### WHAT THE TASK REQUIRES
Search the entries below for "Given". Report each line where it occurs.

"""

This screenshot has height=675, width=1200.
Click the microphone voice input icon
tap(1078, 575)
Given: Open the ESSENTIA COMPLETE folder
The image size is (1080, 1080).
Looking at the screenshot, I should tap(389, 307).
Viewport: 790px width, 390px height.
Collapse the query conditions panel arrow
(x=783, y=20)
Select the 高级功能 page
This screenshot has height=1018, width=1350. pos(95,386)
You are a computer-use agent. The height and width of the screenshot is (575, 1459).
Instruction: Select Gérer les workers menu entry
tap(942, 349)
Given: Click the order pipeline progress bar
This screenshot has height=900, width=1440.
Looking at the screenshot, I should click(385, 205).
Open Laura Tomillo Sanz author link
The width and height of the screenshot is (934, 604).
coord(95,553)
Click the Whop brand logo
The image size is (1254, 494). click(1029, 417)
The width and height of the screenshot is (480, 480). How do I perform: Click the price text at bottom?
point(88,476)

"""

### EXPECTED OUTPUT
Given: Open the ESSENTIA COMPLETE folder
Given: Click the order pipeline progress bar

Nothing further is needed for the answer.